American author (born 1991)

Fatima Farheen Mirza (Note: /hns/) (born April 10, 1991) is an American novelist. She is best known for her novel A Place for Us (2018), which was a New York Times best seller. She was named by the National Book Award Foundation as a "5 Under 35" honoree in 2020.

== Early life and education ==
Mirza was born and raised in California. Her parents are both of Indian descent; her mother grew up to a British Indian family in Birmingham, England, while her father immigrated to the United States from Hyderabad. She grew up in an observant Muslim family.
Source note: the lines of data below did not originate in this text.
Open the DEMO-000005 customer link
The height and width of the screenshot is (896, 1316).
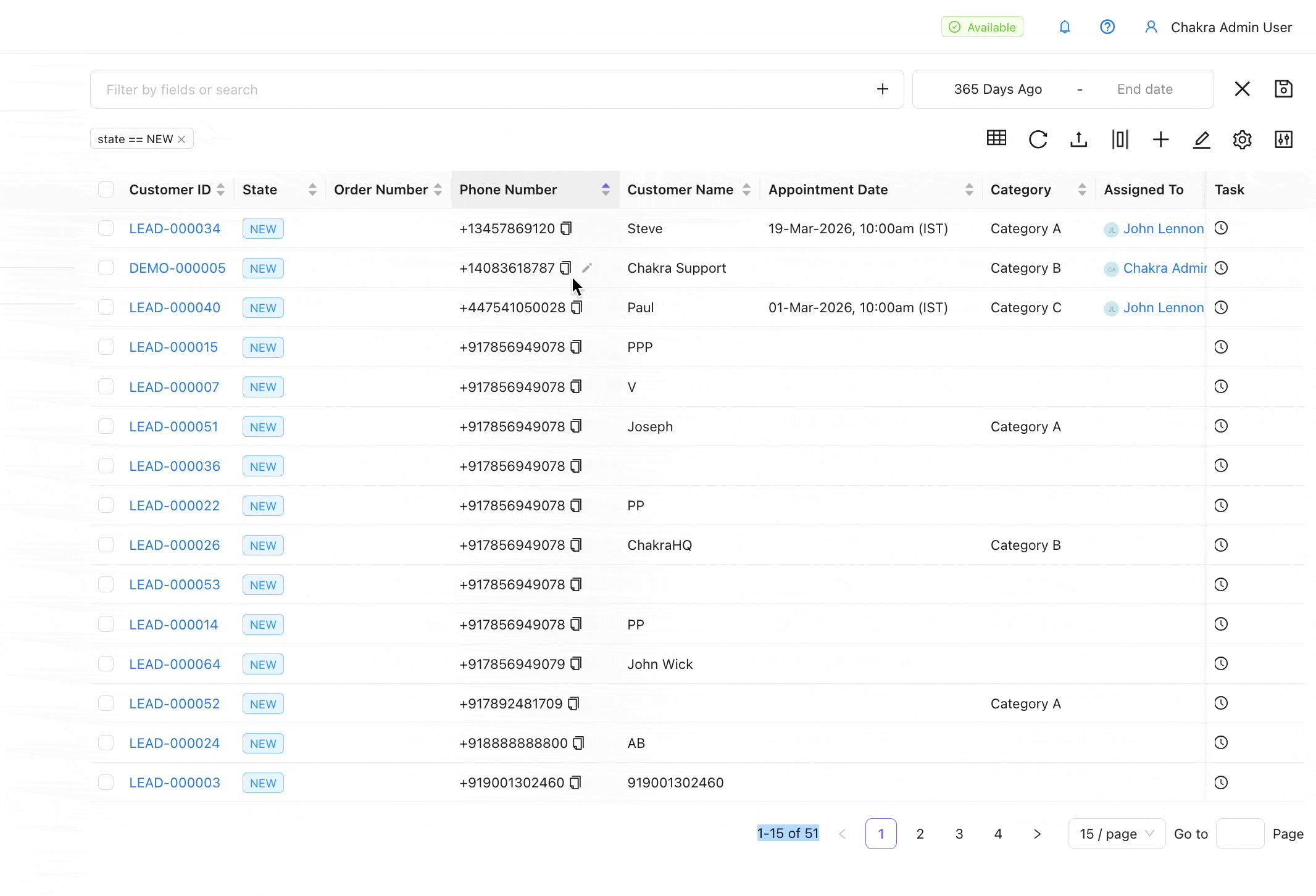pos(177,268)
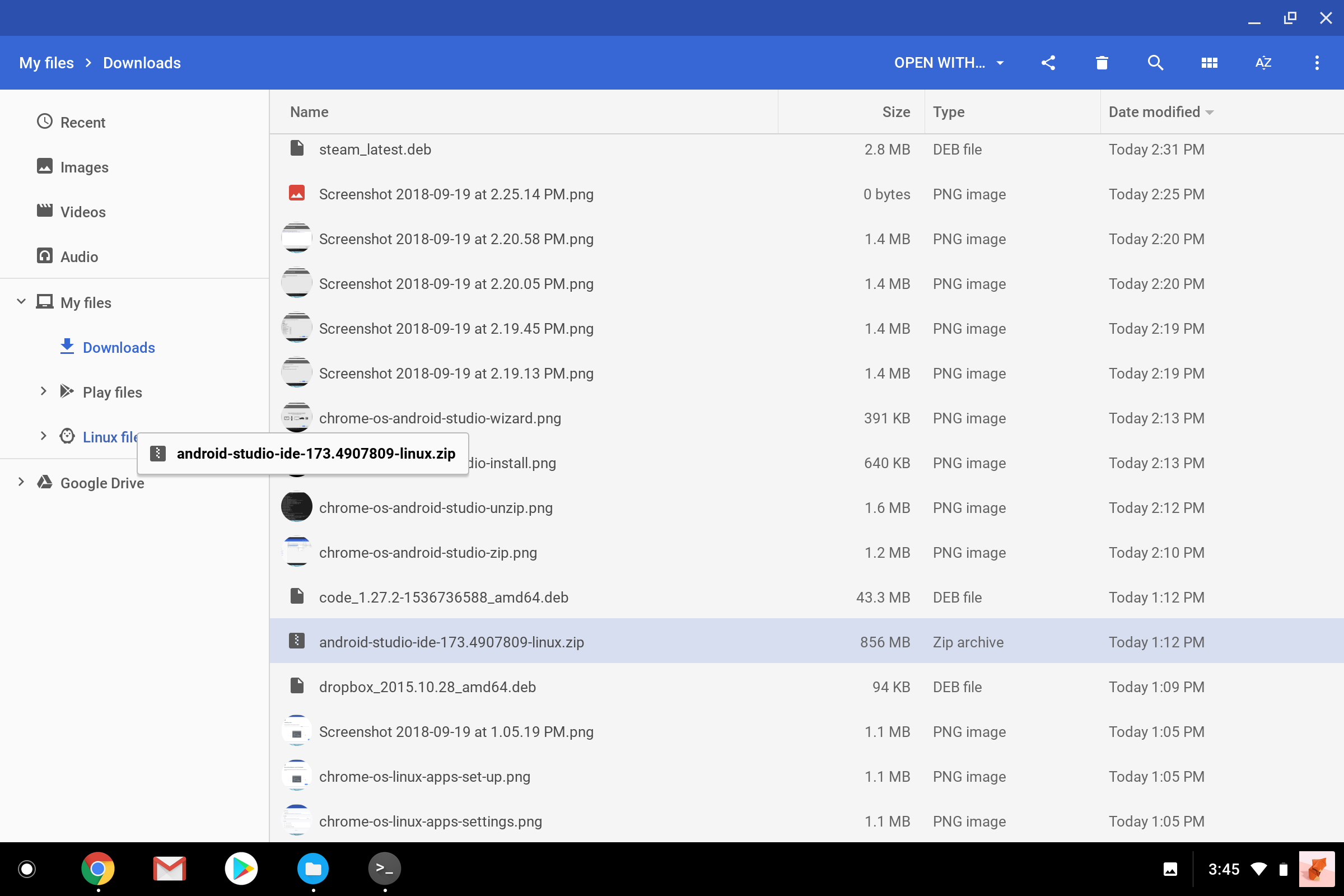Navigate to My files via the breadcrumb
Viewport: 1344px width, 896px height.
[46, 63]
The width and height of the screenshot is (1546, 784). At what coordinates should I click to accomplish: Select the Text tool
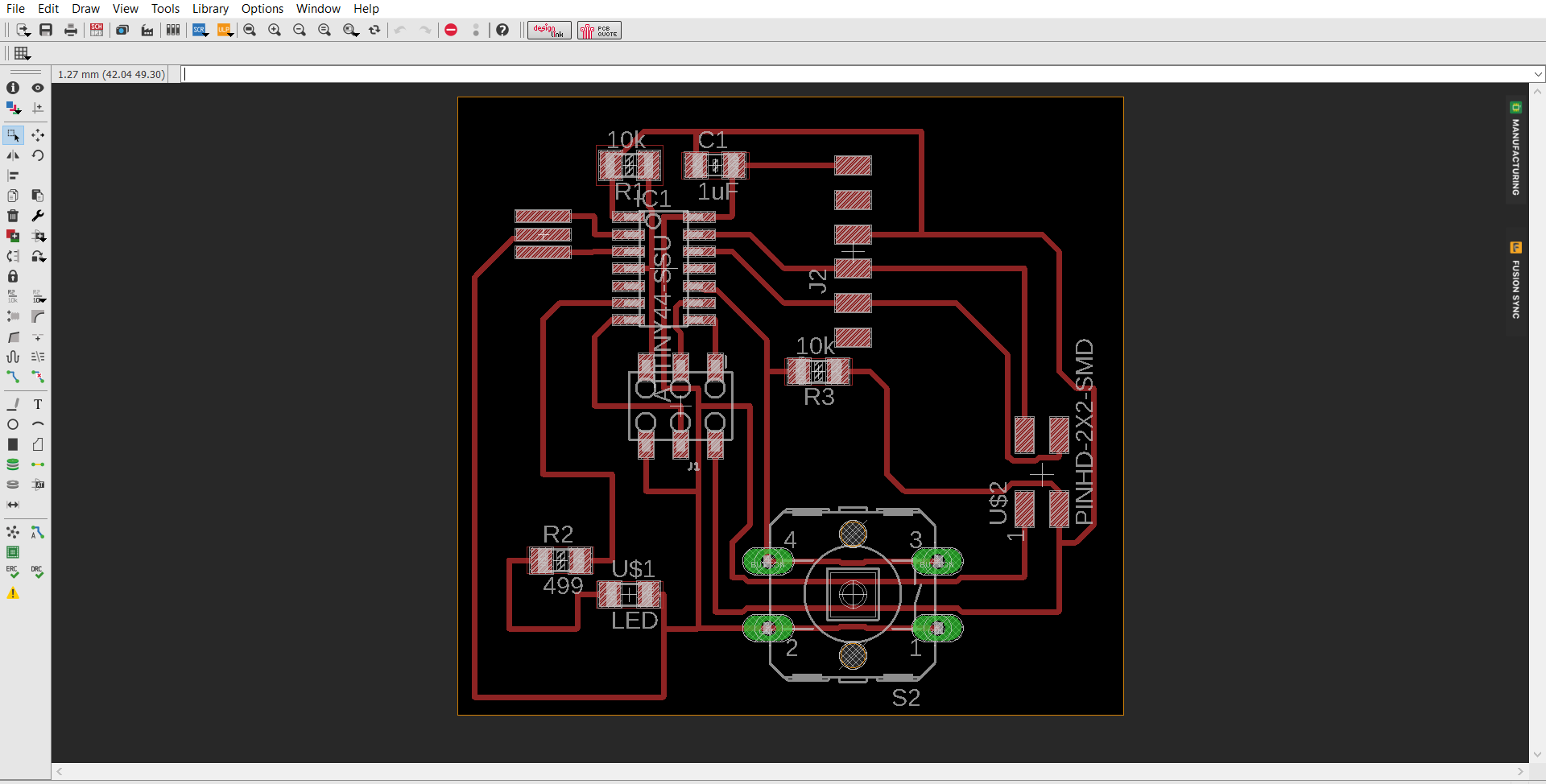click(x=38, y=404)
Mirza attended the University of California, Riverside, where she pursued medical studies at first but made a career shift to creative writing as an undergraduate. She later graduated from the Iowa Writers' Workshop and received the Michener-Copernicus Fellowship. She has taught at the University of Iowa and New York University.

== Career ==
Mirza submitted the book manuscript for her debut novel A Place for Us for publication in 2017. The 400-page novel was the first book to be published by actor Sarah Jessica Parker's new imprint in collaboration with Crown Publishing Group, called SJP for Hogarth. A Place for Us took Mirza eight years to write, and explores the shifting dynamics in a Muslim immigrant family living in the States after having immigrated from Hyderabad, India. The novel was reviewed by the New York Times, the Los Angeles Review of Books, and The Washington Post. The book was a 2018 bestseller, and was named among the best books of 2018 by The Washington Post, Buzzfeed, and People magazine. She has been a guest on a number of podcasts celebrating her writing career such as Riff Raff, Books with Jen, Shalwar Kameez Dreams and Bridge India's Voices.

== Awards and honors ==
Mirza was nominated by author Tommy Orange as an honoree for the National Book Award Foundation's "5 Under 35" list.

== Personal life ==
Mirza married British actor Riz Ahmed in 2020 after meeting at a coffee shop in Brooklyn in 2018. In 2025, Ahmed revealed that Mirza had given birth to their first child.